Work instructions: Starting with the line that contains "Where should I click to: Select the Crop" and going on through the line that contains "tap(344, 208)", put only those lines of the entries into a numbered list, leaving out any blank lines.

Rows on where targets appear:
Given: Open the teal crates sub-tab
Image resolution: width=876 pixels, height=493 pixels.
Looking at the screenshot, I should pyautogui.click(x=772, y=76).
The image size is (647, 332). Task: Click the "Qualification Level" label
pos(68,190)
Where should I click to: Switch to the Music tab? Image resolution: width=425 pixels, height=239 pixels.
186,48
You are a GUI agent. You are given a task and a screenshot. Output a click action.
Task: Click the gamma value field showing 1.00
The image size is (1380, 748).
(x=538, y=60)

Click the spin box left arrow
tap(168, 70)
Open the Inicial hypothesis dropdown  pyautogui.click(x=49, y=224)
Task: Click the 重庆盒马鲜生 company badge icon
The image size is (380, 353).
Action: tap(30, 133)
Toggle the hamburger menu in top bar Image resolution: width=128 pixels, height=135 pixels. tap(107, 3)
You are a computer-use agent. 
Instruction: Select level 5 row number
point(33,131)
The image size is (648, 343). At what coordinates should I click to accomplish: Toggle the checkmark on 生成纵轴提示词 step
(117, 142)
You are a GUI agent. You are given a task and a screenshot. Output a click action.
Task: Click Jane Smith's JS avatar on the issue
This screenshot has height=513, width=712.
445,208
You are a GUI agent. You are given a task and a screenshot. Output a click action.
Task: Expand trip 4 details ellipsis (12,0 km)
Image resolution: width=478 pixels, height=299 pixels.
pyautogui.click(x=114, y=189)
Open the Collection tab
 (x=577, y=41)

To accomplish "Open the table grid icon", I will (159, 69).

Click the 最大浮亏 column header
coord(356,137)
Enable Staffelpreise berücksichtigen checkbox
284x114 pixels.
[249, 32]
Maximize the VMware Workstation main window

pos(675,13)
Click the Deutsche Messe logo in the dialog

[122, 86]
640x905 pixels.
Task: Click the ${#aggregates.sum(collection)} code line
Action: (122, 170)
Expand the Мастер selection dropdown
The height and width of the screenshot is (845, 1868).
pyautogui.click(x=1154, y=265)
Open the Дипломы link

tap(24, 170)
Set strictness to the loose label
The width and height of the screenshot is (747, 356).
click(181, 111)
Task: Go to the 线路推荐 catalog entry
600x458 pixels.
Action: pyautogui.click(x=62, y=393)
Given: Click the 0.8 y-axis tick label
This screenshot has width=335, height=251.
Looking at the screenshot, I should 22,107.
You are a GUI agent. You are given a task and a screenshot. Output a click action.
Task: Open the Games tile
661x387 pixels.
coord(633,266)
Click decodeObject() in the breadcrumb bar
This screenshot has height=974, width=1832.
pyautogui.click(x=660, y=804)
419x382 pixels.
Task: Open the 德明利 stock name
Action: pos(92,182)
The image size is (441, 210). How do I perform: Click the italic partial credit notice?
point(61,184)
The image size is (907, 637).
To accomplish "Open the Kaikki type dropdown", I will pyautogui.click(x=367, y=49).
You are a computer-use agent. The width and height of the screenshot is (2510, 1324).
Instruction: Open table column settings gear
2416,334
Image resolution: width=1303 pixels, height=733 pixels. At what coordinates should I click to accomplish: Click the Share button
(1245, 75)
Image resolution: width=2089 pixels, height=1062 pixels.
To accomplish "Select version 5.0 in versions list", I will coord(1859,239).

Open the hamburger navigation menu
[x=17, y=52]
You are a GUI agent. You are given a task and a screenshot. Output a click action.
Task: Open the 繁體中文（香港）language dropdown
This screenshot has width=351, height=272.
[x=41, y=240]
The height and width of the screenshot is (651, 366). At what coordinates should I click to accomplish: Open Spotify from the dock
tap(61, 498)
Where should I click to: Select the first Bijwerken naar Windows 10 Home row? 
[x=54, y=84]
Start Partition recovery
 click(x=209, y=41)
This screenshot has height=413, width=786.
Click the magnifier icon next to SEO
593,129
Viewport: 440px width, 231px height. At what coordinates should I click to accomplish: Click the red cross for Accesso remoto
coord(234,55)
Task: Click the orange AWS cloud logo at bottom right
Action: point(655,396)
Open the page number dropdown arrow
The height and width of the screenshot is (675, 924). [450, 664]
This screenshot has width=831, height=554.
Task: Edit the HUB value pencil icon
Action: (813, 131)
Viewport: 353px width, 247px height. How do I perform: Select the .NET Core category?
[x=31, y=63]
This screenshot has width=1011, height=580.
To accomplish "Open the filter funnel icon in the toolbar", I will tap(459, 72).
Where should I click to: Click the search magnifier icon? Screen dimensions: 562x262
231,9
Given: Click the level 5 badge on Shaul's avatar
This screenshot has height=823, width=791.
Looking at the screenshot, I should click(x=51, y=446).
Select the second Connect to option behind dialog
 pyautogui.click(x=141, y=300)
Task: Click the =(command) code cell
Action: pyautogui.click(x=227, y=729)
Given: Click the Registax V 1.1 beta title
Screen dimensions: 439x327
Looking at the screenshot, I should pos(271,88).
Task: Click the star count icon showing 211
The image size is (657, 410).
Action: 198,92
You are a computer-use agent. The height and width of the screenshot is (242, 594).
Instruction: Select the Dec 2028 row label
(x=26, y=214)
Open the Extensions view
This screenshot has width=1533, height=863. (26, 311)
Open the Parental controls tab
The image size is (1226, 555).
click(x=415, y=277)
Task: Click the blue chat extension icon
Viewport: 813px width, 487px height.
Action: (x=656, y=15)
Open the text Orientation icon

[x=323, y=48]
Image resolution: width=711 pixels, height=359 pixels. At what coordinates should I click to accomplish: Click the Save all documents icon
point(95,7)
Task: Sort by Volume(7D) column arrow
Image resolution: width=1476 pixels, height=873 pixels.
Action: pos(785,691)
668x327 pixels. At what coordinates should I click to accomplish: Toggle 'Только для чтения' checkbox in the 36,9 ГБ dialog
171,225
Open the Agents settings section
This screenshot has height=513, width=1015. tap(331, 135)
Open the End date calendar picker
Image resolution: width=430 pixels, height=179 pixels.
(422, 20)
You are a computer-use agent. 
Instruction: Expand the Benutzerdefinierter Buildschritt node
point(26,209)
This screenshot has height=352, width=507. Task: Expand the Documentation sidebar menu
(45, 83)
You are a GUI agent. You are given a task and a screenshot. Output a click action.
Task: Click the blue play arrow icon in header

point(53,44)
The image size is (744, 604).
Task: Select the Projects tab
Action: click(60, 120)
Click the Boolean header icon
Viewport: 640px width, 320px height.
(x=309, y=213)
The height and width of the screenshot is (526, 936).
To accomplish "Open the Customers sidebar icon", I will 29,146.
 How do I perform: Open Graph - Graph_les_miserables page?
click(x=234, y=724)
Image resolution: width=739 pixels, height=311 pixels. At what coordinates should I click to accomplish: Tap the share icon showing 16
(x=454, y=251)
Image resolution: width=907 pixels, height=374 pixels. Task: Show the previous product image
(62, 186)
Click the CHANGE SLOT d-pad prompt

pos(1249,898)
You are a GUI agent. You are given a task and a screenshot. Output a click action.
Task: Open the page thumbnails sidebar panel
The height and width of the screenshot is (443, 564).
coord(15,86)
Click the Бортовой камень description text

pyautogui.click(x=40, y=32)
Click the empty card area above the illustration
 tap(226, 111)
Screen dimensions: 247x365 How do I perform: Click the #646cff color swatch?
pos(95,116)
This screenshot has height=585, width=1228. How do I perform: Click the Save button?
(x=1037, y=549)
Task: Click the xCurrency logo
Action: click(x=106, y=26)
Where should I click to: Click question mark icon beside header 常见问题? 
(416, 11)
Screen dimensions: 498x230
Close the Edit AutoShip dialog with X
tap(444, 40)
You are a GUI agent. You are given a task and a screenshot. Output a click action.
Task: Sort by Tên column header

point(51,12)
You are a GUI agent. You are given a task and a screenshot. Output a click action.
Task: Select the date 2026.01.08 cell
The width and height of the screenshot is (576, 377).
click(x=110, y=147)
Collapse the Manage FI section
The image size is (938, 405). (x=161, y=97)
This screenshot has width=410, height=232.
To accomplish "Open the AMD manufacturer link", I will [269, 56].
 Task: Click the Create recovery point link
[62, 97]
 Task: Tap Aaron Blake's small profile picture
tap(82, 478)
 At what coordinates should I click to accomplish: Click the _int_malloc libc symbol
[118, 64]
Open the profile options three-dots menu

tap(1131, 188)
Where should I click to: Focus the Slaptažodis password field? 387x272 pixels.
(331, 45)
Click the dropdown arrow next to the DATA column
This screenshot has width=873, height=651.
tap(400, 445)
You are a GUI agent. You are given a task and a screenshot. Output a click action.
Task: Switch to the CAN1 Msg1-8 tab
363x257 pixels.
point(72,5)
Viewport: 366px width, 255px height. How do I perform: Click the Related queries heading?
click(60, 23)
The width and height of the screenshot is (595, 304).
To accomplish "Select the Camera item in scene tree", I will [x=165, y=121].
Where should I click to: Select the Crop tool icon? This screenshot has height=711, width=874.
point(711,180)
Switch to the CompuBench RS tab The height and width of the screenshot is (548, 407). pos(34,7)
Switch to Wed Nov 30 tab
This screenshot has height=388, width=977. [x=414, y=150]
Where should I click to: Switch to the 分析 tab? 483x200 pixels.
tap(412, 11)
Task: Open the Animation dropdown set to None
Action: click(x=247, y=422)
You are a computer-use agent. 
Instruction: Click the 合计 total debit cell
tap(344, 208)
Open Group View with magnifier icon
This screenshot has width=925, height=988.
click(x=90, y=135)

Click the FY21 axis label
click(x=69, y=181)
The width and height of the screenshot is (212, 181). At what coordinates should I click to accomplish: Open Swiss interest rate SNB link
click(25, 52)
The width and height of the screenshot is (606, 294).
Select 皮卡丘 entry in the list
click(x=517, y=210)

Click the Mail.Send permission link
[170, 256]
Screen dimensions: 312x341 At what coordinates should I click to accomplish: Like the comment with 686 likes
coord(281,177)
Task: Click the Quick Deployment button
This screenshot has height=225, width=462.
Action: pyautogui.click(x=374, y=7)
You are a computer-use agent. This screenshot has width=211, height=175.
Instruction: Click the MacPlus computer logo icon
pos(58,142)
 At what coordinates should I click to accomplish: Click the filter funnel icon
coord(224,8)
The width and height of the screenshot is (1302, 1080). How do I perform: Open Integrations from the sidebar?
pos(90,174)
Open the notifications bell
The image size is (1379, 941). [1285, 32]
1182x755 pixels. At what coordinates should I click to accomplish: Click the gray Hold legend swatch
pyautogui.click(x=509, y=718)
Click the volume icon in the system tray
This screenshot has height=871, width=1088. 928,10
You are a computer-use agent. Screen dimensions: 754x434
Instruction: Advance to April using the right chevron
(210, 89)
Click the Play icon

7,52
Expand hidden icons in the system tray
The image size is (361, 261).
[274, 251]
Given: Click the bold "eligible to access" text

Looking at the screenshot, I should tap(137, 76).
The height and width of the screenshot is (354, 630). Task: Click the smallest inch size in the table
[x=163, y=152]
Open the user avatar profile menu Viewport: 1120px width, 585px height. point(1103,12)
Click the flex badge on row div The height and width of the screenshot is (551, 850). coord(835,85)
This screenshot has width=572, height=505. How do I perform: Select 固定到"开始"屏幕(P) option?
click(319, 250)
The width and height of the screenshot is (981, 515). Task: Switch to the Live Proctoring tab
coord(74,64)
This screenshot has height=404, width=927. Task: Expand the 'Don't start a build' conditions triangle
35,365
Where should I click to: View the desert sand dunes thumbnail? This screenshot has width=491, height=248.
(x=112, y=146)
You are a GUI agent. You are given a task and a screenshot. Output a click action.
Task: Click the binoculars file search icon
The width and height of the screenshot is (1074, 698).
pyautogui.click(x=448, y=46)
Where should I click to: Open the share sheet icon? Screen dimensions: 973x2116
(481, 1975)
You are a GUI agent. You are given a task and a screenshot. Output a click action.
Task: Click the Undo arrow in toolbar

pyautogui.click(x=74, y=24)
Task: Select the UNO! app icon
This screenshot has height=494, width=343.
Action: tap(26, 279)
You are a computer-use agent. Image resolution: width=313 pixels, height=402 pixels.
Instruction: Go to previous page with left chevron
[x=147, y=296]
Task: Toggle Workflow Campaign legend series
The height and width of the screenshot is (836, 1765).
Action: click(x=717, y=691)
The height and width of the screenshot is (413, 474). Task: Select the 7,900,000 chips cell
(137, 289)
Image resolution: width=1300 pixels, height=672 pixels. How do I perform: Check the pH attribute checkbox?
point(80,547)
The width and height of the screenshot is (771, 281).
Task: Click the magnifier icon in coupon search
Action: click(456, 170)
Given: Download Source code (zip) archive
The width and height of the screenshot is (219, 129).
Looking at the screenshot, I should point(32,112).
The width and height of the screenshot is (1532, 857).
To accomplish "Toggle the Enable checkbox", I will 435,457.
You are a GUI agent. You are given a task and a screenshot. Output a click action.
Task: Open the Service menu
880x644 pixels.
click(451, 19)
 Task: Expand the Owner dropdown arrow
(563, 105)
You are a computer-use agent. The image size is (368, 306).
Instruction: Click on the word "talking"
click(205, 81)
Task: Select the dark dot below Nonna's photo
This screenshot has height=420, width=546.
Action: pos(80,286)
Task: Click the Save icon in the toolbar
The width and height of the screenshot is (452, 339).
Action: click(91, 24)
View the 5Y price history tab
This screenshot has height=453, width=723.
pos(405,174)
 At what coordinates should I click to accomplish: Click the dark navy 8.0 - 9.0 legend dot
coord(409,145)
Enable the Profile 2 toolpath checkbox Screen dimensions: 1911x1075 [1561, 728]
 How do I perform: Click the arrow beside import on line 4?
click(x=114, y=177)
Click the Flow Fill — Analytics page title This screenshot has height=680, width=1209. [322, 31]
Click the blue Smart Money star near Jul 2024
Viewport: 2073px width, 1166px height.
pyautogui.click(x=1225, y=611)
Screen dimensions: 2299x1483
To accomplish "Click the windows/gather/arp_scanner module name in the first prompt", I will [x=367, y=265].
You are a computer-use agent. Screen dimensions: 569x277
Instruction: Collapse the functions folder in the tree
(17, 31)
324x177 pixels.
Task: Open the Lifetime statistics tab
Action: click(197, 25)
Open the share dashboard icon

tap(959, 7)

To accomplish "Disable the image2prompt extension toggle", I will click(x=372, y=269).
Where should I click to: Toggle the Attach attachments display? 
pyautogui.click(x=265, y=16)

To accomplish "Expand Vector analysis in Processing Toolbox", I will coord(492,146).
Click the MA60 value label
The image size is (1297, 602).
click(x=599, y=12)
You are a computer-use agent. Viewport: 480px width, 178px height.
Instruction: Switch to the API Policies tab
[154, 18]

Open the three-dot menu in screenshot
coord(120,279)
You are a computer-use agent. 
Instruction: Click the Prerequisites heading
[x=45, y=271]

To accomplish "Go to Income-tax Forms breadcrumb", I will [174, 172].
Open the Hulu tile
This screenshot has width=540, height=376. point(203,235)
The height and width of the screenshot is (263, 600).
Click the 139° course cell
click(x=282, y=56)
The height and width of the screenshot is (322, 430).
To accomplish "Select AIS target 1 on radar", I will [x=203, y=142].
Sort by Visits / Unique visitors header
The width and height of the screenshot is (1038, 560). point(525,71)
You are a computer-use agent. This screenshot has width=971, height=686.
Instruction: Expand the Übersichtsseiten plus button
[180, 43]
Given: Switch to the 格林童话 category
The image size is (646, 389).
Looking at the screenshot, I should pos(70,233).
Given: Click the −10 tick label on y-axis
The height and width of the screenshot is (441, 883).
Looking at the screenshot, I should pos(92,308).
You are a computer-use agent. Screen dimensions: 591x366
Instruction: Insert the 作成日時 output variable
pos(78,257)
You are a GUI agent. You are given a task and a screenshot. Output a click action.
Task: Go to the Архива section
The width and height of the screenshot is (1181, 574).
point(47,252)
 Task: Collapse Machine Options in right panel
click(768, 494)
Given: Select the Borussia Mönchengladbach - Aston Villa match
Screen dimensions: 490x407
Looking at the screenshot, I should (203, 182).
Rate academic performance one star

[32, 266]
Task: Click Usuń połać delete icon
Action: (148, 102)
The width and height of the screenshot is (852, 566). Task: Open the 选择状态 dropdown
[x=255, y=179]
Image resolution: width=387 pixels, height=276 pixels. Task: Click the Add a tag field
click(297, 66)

Solution:
1. Where should I click to: Select the Crop tool icon? This screenshot has height=711, width=874.
2. point(711,180)
3. Switch to the CompuBench RS tab The height and width of the screenshot is (548, 407). pos(34,7)
4. Switch to Wed Nov 30 tab
5. This screenshot has height=388, width=977. [x=414, y=150]
6. Where should I click to: Switch to the 分析 tab? 483x200 pixels.
7. tap(412, 11)
8. Task: Open the Animation dropdown set to None
9. Action: click(x=247, y=422)
10. You are a computer-use agent. 
11. Instruction: Click the 合计 total debit cell
12. tap(344, 208)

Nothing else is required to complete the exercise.